NaMuscla® holds the distinction of being the first and only licensed treatment in Europe for non-dystrophic myotonia. This rare, inherited neuromuscular disorder prevents muscles from relaxing after voluntary contraction, causing significant muscle stiffness and discomfort. By targeting the root cause of these symptoms, NaMuscla® improves patients’ quality of life and addresses various clinical challenges associated with the disease.
Non-Dystrophic Myotonic (NDM) Disorders: A Rare Condition
NDM disorders are rare conditions with a prevalence rate of just 1 in 100,000 people. These disorders are caused by genetic mutations in the ion channels of skeletal muscles, which result in impaired muscle relaxation after voluntary contraction. This condition, known as myotonia, affects the legs, arms, and facial muscles, with the severity of symptoms varying across different patients. Symptoms can start in childhood and continue throughout a person’s life, impacting their daily routine and overall mobility.

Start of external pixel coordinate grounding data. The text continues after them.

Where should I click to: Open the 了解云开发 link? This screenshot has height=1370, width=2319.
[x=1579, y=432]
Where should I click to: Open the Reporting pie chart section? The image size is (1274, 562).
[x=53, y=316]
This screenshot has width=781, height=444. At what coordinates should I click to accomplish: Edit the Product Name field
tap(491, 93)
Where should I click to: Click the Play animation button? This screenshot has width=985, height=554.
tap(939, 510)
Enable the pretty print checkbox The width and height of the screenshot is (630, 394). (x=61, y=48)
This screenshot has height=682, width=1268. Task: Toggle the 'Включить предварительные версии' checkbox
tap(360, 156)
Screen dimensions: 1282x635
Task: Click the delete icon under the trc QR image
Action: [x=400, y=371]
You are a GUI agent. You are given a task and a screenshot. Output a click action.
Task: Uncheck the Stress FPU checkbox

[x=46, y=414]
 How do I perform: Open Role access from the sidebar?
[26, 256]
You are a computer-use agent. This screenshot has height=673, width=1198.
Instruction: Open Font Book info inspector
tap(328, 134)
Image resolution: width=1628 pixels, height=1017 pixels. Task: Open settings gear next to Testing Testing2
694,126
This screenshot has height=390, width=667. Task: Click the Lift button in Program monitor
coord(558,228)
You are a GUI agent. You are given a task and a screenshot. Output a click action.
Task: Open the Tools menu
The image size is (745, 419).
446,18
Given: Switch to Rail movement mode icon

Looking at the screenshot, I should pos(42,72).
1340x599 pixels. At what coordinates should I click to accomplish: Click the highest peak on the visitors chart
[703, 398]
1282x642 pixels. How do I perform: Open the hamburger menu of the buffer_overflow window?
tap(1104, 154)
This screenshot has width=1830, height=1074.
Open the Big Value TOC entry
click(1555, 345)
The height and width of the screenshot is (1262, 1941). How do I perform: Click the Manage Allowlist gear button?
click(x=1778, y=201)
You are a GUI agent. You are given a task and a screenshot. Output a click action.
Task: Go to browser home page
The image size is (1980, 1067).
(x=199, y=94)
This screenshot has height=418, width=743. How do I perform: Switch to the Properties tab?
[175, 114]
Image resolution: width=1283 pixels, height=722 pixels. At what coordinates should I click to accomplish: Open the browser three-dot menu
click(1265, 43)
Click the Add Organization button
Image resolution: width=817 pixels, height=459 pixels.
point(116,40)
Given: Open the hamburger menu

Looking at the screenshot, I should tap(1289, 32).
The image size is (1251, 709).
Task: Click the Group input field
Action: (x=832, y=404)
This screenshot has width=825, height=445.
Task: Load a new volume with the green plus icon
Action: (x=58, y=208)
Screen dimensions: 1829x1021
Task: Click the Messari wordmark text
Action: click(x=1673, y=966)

Myotonia is often described by patients as muscle stiffness, cramps, or difficulty releasing a contracted muscle. These symptoms are more than just physical discomfort—they can lead to significant delays in diagnosis, resulting in a decrease in quality of life and, in some cases, permanent disability. Patients often struggle with simple daily activities like walking, climbing stairs, or even shaking hands.
NaMuscla®: A Game-Changer for NDM Patients
NaMuscla® addresses the debilitating symptoms of myotonia by reducing muscle hyperexcitability. This helps relieve the stiffness and discomfort experienced by patients, providing much-needed relief. Through its voltage-gated sodium channel blocking mechanism, the drug allows muscles to relax more easily, significantly improving patients’ daily function and overall well-being. NaMuscla® has been widely recognized for its effectiveness and safety, with gastro-intestinal discomfort being the most common side effect reported during clinical trials. The drug has received orphan drug status in both Europe and the U.S., further underscoring its importance in treating rare diseases like NDM.
Distribution Agreement with Celnova
The agreement between Lupin and Celnova Pharma ensures that NaMuscla® will now be available in Argentina and Colombia, two key markets in Latin America. Celnova will be responsible for the registration, importation, storage, and sales of the drug, leveraging its expertise in managing patient-centric initiatives for rare diseases. This partnership will enable patients in these regions to access much-needed treatment for a condition that has long been underdiagnosed and undertreated.
A Commitment to Improving Patient Outcomes
Speaking about the partnership, Dr. Fabrice Egros, President of Corporate Development and Growth Markets at Lupin, emphasized the company’s commitment to addressing the unmet needs of NDM patients. “This is a significant step for Lupin as we introduce NaMuscla® in two of our key Latin American markets. We are committed to working with healthcare providers, authorities, and patient advocacy groups to help those suffering from myotonia,” he said.
Juan Marrone, CEO of Celnova, echoed these sentiments, highlighting the importance of providing innovative treatments for rare diseases. “We are excited to partner with Lupin to bring NaMuscla® to patients in Argentina and Colombia. This collaboration addresses a significant unmet need for those living with NDM disorders and reinforces our commitment to improving patient outcomes.”